Rewrite the lines of the entries as a numbered list, starting at the first line and ending at the line containing "[x=475, y=155]", with blank lines left out.

═════ SUPPLIED DATA ═════

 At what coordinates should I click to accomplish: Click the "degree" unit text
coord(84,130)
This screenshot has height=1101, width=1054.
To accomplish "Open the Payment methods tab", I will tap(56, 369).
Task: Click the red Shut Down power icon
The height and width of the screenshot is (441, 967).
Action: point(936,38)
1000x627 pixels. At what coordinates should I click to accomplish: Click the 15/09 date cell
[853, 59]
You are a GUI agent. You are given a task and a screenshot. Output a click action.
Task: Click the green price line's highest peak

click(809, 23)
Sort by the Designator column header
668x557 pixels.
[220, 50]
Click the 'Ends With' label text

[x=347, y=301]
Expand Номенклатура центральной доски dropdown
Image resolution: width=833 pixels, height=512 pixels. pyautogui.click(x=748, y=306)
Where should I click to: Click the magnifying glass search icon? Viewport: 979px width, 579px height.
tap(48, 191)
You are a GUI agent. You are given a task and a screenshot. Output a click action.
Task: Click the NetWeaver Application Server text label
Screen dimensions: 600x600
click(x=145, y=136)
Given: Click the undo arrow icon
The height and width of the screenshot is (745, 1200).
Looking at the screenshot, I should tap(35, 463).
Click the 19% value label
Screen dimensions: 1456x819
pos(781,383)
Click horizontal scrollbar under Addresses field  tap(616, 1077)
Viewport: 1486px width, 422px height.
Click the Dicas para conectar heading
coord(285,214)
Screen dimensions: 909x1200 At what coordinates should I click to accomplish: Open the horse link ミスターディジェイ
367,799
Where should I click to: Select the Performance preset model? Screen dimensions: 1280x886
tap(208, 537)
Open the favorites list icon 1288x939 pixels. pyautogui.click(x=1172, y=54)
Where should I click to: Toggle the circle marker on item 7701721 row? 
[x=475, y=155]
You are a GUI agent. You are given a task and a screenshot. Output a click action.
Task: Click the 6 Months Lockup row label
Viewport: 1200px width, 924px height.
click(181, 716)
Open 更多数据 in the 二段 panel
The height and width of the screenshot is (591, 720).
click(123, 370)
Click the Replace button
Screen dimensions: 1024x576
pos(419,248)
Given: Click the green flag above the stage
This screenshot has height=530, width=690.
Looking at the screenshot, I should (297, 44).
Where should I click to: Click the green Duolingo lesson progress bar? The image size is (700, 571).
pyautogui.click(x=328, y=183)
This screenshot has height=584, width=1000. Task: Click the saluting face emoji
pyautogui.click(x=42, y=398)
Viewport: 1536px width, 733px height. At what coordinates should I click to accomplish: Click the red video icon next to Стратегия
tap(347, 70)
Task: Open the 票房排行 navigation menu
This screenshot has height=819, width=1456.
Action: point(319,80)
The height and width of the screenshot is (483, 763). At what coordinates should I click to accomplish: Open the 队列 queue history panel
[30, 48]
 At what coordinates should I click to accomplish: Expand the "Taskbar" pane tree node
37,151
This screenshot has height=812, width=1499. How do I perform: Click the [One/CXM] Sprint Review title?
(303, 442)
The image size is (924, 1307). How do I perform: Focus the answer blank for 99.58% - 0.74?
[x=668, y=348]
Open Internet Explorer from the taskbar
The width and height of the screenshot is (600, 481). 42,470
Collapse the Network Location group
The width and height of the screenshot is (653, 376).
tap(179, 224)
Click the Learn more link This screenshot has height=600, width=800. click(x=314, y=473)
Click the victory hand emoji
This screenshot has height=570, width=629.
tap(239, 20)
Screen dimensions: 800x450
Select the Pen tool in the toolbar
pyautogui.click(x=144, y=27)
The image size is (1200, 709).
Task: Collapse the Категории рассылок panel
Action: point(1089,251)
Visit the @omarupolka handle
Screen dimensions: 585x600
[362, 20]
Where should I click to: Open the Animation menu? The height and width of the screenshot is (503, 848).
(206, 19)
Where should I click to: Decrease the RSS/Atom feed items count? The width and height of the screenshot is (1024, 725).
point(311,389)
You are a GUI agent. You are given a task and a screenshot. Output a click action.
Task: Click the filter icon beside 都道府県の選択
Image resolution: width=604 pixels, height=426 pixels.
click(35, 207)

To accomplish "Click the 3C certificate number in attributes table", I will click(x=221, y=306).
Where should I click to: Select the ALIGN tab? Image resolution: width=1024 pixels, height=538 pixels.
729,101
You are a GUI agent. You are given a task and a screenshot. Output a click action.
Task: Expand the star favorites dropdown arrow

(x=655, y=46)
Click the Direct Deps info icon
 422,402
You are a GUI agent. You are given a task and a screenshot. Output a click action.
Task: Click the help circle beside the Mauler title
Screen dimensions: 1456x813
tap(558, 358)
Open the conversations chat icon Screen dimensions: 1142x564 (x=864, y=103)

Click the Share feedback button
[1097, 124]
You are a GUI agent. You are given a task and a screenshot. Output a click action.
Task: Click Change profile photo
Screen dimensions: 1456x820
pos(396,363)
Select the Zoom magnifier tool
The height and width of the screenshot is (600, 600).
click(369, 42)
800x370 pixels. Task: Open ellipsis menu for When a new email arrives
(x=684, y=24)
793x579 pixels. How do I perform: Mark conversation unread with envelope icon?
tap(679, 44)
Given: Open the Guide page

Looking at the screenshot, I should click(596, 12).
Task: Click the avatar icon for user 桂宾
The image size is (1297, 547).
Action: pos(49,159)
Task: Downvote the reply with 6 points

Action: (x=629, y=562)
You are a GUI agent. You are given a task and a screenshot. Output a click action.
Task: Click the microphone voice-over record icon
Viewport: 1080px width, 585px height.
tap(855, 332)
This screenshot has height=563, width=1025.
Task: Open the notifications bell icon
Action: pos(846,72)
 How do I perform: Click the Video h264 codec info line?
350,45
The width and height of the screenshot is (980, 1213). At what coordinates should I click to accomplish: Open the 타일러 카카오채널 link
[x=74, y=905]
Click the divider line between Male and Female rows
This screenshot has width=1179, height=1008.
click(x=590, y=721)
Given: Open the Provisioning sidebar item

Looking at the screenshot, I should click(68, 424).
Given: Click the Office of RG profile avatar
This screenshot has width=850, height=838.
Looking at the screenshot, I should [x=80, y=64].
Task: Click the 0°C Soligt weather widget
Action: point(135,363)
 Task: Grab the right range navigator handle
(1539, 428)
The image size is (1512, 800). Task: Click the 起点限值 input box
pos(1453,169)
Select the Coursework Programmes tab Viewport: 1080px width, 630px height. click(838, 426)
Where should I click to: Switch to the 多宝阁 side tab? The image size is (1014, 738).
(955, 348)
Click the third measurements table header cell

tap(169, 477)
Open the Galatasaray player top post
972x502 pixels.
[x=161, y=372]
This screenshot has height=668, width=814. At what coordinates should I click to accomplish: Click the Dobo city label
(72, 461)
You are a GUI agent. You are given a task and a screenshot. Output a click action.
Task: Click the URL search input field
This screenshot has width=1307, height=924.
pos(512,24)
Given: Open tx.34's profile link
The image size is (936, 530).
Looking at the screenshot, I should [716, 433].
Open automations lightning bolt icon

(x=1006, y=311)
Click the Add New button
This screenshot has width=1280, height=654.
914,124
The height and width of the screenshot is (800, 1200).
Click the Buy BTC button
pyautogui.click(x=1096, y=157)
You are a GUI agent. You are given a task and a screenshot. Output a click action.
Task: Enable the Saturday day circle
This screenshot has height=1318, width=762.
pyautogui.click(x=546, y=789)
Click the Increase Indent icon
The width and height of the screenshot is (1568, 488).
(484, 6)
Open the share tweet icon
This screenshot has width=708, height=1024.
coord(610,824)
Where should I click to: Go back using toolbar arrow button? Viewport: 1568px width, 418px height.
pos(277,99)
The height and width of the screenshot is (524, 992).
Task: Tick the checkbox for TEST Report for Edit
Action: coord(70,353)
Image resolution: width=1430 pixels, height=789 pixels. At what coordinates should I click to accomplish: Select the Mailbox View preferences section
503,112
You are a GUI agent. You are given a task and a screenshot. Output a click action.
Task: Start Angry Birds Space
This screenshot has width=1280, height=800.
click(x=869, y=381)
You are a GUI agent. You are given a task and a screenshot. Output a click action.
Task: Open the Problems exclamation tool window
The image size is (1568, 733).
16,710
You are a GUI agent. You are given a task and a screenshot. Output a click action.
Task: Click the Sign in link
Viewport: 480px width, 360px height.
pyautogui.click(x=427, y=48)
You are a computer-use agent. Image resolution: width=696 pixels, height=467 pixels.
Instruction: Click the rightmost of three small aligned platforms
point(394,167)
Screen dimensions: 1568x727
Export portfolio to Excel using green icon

═════

▸ REPLY TO THE TASK
1.  At what coordinates should I click to accomplish: Click the "degree" unit text
2. coord(84,130)
3. This screenshot has height=1101, width=1054.
4. To accomplish "Open the Payment methods tab", I will tap(56, 369).
5. Task: Click the red Shut Down power icon
6. The height and width of the screenshot is (441, 967).
7. Action: point(936,38)
8. 1000x627 pixels. At what coordinates should I click to accomplish: Click the 15/09 date cell
9. [853, 59]
10. You are a GUI agent. You are given a task and a screenshot. Output a click action.
11. Task: Click the green price line's highest peak
12. click(809, 23)
13. Sort by the Designator column header
14. 668x557 pixels.
15. [220, 50]
16. Click the 'Ends With' label text
17. [x=347, y=301]
18. Expand Номенклатура центральной доски dropdown
19. Image resolution: width=833 pixels, height=512 pixels. pyautogui.click(x=748, y=306)
20. Where should I click to: Click the magnifying glass search icon? Viewport: 979px width, 579px height.
21. tap(48, 191)
22. You are a GUI agent. You are given a task and a screenshot. Output a click action.
23. Task: Click the NetWeaver Application Server text label
24. Screen dimensions: 600x600
25. click(x=145, y=136)
26. Given: Click the undo arrow icon
27. The height and width of the screenshot is (745, 1200).
28. Looking at the screenshot, I should tap(35, 463).
29. Click the 19% value label
30. Screen dimensions: 1456x819
31. pos(781,383)
32. Click horizontal scrollbar under Addresses field  tap(616, 1077)
33. Viewport: 1486px width, 422px height.
34. Click the Dicas para conectar heading
35. coord(285,214)
36. Screen dimensions: 909x1200 At what coordinates should I click to accomplish: Open the horse link ミスターディジェイ
37. 367,799
38. Where should I click to: Select the Performance preset model? Screen dimensions: 1280x886
39. tap(208, 537)
40. Open the favorites list icon 1288x939 pixels. pyautogui.click(x=1172, y=54)
41. Where should I click to: Toggle the circle marker on item 7701721 row? 
42. [x=475, y=155]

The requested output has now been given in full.